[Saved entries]
- - - - -
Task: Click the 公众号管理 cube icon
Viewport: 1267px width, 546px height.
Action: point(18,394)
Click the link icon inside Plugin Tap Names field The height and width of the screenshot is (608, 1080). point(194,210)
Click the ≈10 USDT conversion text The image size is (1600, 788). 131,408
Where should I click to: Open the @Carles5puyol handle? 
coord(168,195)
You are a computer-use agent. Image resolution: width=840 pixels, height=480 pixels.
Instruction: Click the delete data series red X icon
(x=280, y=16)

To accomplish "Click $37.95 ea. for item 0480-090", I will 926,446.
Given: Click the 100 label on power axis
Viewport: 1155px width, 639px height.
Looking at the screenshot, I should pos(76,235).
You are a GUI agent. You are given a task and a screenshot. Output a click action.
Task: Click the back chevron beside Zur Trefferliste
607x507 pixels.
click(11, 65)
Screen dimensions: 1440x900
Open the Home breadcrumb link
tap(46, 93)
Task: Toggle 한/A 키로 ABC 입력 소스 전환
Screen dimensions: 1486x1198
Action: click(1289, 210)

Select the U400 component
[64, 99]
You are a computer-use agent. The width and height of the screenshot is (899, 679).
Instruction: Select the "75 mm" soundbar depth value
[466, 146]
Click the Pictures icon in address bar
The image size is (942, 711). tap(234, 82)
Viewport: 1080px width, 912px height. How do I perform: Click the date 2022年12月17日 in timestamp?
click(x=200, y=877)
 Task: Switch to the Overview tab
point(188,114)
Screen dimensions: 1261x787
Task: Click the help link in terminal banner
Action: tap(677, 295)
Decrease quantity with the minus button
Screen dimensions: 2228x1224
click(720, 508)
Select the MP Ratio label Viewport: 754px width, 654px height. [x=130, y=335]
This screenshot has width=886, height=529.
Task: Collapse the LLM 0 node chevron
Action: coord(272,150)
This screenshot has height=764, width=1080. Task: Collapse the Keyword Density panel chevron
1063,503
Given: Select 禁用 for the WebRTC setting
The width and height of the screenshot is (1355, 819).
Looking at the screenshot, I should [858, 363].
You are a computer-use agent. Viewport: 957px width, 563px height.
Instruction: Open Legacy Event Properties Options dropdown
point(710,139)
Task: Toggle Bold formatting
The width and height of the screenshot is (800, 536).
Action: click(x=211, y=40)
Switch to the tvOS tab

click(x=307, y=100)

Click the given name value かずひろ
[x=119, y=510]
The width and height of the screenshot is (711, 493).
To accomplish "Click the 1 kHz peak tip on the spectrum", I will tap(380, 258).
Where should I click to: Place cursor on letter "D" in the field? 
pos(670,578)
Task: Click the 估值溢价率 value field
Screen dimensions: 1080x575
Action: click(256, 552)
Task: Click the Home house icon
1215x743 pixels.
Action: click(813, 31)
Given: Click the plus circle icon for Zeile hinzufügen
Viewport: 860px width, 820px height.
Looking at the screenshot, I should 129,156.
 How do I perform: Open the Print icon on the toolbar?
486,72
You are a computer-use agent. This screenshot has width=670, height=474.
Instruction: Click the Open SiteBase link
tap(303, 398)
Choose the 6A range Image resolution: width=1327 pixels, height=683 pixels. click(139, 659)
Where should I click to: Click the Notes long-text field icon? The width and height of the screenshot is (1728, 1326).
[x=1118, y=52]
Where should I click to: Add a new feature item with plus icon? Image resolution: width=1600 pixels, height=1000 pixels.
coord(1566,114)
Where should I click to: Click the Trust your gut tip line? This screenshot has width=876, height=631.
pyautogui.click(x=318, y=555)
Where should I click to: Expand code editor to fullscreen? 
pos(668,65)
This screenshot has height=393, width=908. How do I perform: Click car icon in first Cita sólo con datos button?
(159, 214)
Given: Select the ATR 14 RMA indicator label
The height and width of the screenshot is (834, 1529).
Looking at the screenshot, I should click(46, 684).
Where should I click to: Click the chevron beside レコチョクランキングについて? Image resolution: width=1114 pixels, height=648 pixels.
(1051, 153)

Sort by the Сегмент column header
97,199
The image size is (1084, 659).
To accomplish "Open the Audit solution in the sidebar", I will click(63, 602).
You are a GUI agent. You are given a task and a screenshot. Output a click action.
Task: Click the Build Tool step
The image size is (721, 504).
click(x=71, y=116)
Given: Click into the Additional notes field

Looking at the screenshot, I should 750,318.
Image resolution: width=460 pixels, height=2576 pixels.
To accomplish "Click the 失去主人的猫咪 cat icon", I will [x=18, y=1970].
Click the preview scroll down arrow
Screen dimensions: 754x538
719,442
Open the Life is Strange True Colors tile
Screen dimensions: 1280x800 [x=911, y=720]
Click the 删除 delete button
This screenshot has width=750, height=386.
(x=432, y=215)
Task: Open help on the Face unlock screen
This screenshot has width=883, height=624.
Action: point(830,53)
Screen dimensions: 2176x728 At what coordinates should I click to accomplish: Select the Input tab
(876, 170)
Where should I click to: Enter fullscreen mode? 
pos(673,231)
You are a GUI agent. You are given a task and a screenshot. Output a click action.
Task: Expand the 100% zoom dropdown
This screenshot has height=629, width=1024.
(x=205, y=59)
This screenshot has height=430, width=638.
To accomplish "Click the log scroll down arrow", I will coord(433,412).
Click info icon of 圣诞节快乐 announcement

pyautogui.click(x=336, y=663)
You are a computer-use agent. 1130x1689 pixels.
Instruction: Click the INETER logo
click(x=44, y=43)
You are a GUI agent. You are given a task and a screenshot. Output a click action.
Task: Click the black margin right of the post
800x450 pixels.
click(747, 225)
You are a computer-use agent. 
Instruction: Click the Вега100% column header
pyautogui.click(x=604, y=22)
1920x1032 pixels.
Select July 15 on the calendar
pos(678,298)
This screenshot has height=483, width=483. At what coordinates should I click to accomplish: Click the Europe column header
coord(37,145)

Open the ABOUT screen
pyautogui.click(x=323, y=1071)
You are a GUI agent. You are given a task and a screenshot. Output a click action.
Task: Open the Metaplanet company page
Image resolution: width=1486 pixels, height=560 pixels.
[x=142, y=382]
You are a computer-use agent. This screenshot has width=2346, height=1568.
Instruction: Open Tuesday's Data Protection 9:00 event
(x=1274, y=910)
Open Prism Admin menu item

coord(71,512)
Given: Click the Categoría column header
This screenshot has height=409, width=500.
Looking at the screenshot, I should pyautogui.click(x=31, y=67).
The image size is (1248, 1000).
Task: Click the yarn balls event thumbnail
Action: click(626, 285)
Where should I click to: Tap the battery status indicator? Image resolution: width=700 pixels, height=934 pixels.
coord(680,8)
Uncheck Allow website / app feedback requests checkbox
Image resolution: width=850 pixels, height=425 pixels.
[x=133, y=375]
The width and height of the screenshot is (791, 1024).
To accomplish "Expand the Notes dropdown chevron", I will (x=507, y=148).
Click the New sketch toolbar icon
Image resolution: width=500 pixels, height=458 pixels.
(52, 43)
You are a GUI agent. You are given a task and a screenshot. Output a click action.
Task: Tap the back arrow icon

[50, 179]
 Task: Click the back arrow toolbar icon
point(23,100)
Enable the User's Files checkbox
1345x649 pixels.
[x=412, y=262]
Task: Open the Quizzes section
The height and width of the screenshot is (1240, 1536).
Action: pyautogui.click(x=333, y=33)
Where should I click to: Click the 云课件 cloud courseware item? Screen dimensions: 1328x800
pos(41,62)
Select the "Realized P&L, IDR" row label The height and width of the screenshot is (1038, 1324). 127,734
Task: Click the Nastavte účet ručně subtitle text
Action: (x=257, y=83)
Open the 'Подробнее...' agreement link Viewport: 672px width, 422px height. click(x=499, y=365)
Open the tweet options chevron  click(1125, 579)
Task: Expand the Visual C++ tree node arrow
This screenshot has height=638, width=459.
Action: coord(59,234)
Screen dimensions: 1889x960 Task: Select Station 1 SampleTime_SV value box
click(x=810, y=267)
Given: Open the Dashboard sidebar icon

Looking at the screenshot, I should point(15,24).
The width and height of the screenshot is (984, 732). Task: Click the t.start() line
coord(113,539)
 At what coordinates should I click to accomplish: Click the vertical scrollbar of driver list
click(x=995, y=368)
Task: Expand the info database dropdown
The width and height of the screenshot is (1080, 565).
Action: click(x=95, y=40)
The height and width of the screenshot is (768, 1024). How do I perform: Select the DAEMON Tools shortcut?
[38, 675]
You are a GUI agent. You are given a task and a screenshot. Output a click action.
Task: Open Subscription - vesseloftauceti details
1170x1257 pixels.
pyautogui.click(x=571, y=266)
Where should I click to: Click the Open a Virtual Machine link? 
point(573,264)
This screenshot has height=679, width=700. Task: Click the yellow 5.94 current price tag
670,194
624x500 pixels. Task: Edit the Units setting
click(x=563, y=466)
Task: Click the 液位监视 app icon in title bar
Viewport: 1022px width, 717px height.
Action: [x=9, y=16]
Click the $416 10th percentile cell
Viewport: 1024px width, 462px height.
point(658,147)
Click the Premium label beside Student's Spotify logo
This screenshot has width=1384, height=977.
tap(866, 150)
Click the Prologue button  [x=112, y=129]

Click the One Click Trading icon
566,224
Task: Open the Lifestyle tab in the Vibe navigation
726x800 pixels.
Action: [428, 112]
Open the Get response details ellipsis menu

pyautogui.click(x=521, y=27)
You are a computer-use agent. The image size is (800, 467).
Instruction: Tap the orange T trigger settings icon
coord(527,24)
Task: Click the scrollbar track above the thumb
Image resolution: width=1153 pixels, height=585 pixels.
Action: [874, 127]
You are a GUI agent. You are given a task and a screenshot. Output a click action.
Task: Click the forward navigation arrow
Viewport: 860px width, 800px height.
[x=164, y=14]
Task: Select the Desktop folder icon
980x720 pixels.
- - - - -
* [WHAT TO WORK ON] Only the lines above starting with the one with "1920x1032 pixels." and going through the one with "Uncheck Allow website" are to be copied, word for word and with both ends kept.

* [REPLY TO THE EXERCISE]
1920x1032 pixels.
Select July 15 on the calendar
pos(678,298)
This screenshot has height=483, width=483. At what coordinates should I click to accomplish: Click the Europe column header
coord(37,145)

Open the ABOUT screen
pyautogui.click(x=323, y=1071)
You are a GUI agent. You are given a task and a screenshot. Output a click action.
Task: Open the Metaplanet company page
Image resolution: width=1486 pixels, height=560 pixels.
[x=142, y=382]
You are a computer-use agent. This screenshot has width=2346, height=1568.
Instruction: Open Tuesday's Data Protection 9:00 event
(x=1274, y=910)
Open Prism Admin menu item

coord(71,512)
Given: Click the Categoría column header
This screenshot has height=409, width=500.
Looking at the screenshot, I should pyautogui.click(x=31, y=67).
The image size is (1248, 1000).
Task: Click the yarn balls event thumbnail
Action: click(626, 285)
Where should I click to: Tap the battery status indicator? Image resolution: width=700 pixels, height=934 pixels.
coord(680,8)
Uncheck Allow website / app feedback requests checkbox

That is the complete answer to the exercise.